Ein neues Schlagwort soll jetzt, nach Beendigung des weihnachtlichen Burgfriedens, seine Wirkung erweisen. Die »Eiserne Front« der Republikaner formiert sich. Die SPD, das Reichsbanner, Gewerkschaften verschiedener Richtung, republikanische Bünde, sie alle wollen sich zur Abwehr des Fascismus zusammenschließen. Die Front ist lang, daran ist kein Zweifel, wie tief sie geht, welches ihre ideellen Reserven sind, das läßt sich noch nicht leicht abschätzen. Einige Abschnitte der Front, dort wo Arbeiter stehen, verdienen wohl wirklich eisern genannt zu werden, andre sind aus biegsamerem Stoff gemacht und einige nicht besser als Pfannkuchenteig. Auf Ausdauer, auf Nachschub kommt alles an. Die Politik steht in einer Epoche von Materialschlachten.

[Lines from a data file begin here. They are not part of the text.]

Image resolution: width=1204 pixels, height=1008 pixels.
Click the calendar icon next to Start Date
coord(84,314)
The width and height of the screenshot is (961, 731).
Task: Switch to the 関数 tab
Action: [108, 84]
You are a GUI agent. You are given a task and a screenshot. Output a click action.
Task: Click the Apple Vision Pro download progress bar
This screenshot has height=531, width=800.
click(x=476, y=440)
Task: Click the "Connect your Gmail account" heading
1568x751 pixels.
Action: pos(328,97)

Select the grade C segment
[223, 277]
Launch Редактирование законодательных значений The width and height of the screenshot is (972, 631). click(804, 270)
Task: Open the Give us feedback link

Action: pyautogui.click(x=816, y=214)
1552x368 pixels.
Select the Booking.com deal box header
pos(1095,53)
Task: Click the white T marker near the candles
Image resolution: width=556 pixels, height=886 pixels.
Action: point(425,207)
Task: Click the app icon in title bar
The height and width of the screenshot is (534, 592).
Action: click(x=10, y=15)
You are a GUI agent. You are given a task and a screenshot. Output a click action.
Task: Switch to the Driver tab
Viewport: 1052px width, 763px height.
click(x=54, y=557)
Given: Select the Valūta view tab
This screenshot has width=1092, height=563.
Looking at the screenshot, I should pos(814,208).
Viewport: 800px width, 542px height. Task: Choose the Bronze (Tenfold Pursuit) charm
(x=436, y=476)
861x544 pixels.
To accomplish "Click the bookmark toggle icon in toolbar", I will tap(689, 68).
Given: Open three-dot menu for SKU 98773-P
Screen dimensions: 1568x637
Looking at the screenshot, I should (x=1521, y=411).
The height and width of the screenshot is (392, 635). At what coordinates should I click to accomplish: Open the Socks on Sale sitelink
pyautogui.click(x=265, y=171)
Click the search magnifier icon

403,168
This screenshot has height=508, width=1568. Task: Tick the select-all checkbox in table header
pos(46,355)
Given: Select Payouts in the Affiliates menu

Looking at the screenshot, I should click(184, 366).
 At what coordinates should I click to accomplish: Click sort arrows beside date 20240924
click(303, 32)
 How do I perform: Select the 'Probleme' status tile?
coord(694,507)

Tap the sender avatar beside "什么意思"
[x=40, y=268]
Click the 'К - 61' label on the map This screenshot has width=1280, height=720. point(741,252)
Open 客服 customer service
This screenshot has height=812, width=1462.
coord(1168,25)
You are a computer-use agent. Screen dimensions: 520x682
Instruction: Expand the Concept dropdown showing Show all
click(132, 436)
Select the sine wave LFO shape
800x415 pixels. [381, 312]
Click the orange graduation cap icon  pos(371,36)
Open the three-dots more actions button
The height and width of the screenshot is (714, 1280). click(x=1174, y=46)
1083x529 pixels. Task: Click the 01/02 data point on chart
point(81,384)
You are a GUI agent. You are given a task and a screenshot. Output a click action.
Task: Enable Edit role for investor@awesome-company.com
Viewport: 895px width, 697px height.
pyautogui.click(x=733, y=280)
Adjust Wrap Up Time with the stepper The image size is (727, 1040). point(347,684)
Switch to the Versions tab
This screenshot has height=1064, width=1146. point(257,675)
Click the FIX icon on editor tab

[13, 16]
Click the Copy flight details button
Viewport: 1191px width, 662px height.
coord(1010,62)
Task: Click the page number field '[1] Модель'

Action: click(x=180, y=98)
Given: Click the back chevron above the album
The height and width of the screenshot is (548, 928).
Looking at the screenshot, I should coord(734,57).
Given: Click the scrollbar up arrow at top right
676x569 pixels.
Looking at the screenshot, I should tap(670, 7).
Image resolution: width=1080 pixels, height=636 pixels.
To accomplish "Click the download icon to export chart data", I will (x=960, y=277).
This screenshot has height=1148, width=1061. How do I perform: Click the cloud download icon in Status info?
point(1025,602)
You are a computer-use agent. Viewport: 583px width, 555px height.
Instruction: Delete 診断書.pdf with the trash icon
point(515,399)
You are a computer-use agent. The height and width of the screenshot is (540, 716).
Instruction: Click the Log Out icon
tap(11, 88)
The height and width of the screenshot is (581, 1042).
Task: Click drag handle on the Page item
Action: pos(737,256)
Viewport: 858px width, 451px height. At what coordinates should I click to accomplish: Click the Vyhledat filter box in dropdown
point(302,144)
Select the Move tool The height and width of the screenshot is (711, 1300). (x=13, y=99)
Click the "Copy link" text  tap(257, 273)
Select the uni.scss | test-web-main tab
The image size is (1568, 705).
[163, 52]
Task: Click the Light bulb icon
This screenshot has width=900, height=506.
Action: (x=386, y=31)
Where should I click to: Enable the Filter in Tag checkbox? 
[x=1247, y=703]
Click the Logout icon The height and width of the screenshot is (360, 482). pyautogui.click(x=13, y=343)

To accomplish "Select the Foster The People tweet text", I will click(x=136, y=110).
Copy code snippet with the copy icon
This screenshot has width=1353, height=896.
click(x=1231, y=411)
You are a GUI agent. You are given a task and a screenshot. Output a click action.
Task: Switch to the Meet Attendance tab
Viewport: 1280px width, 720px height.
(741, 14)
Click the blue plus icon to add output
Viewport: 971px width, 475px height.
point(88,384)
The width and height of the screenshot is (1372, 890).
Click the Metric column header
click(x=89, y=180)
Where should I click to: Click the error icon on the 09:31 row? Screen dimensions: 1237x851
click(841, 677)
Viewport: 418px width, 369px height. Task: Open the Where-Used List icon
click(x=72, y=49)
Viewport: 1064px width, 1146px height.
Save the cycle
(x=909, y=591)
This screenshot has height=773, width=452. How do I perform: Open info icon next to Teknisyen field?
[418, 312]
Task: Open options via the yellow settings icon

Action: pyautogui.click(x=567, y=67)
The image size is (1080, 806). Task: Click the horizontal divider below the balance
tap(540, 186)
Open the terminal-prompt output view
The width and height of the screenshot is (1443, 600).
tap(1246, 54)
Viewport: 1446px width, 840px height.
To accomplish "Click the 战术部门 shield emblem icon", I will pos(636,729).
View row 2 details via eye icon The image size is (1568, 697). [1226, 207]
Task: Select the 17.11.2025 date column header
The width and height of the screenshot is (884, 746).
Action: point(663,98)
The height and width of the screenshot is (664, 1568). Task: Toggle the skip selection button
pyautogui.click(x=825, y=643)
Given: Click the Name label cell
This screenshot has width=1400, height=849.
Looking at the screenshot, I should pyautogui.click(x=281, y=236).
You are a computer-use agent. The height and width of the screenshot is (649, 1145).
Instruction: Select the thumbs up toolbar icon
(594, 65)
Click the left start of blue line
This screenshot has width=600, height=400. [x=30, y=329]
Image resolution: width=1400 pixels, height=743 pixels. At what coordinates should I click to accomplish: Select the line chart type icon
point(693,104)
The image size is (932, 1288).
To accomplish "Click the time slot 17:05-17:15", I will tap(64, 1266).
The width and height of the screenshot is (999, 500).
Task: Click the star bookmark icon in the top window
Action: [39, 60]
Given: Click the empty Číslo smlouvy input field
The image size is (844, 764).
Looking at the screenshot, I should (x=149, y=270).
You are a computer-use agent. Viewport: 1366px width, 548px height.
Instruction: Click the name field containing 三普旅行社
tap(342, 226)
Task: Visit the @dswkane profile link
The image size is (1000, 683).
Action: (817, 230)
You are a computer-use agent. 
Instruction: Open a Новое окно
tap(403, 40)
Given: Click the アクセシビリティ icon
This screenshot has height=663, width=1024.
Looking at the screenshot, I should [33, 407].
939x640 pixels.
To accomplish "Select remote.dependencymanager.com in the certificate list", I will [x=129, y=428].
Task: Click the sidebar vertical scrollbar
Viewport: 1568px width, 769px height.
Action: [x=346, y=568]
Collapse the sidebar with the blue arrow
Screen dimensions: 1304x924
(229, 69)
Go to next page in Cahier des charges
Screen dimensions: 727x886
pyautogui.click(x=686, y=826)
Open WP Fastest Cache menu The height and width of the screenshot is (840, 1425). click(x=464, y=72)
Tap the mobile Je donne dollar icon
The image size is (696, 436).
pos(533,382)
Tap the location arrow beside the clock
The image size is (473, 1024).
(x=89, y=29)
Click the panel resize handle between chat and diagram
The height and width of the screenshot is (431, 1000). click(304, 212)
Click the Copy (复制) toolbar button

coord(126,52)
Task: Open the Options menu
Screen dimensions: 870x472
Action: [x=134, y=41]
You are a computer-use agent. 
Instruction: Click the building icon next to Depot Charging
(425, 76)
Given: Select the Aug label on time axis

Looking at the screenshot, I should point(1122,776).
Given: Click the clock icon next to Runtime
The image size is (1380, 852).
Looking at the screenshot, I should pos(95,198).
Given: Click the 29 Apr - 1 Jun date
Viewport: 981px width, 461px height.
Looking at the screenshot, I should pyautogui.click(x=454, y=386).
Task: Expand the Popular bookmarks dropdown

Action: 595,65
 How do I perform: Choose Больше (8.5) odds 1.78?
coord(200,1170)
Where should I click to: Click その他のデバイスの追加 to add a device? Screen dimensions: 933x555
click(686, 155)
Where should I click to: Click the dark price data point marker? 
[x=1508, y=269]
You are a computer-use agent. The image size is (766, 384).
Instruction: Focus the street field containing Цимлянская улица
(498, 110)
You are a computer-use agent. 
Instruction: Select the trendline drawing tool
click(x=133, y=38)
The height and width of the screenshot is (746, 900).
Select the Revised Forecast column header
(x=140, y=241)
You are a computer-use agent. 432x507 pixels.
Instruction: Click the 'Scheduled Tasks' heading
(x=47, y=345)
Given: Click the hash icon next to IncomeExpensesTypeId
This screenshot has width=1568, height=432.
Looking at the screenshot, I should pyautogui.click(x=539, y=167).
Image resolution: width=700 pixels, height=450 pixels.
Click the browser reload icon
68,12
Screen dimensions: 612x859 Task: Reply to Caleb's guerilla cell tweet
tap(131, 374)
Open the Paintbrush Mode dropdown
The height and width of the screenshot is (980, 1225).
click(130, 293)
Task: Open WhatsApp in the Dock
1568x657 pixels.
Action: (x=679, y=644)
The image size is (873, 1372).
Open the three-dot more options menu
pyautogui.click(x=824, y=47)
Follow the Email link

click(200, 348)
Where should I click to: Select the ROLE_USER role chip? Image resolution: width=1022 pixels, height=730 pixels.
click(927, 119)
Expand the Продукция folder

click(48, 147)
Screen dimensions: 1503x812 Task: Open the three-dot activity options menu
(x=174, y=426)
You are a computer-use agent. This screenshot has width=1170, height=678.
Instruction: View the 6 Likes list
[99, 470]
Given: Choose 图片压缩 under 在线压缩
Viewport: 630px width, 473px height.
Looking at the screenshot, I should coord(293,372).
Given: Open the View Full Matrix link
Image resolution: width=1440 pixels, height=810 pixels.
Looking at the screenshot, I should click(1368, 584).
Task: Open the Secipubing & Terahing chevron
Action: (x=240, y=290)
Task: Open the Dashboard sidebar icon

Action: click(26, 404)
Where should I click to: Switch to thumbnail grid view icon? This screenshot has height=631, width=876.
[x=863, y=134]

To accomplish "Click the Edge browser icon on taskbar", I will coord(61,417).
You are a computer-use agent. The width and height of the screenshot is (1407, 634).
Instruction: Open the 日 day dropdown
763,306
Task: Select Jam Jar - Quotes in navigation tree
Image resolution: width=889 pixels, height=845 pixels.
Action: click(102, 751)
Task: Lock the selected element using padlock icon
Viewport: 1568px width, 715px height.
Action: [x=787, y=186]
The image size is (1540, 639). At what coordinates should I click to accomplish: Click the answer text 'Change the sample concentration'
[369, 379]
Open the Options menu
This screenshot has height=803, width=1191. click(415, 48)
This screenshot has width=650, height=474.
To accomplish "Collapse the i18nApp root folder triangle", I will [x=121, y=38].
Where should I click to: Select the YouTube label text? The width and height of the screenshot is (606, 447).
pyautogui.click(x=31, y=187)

Es ist nicht leicht, zu einer Bewegung kritisch Stellung zu nehmen, der jedes gute Glück zu wünschen ist. Der Einzelne, der zur Aktivität gegen den Fascismus gewillt ist, darf nicht entmutigt werden. Aber grade weil der einzelne Combattant so hoch einzuschätzen ist, deshalb muß deutlich ausgesprochen werden, daß das Schwächste an der Eisernen Front die Kommandohöhen sind.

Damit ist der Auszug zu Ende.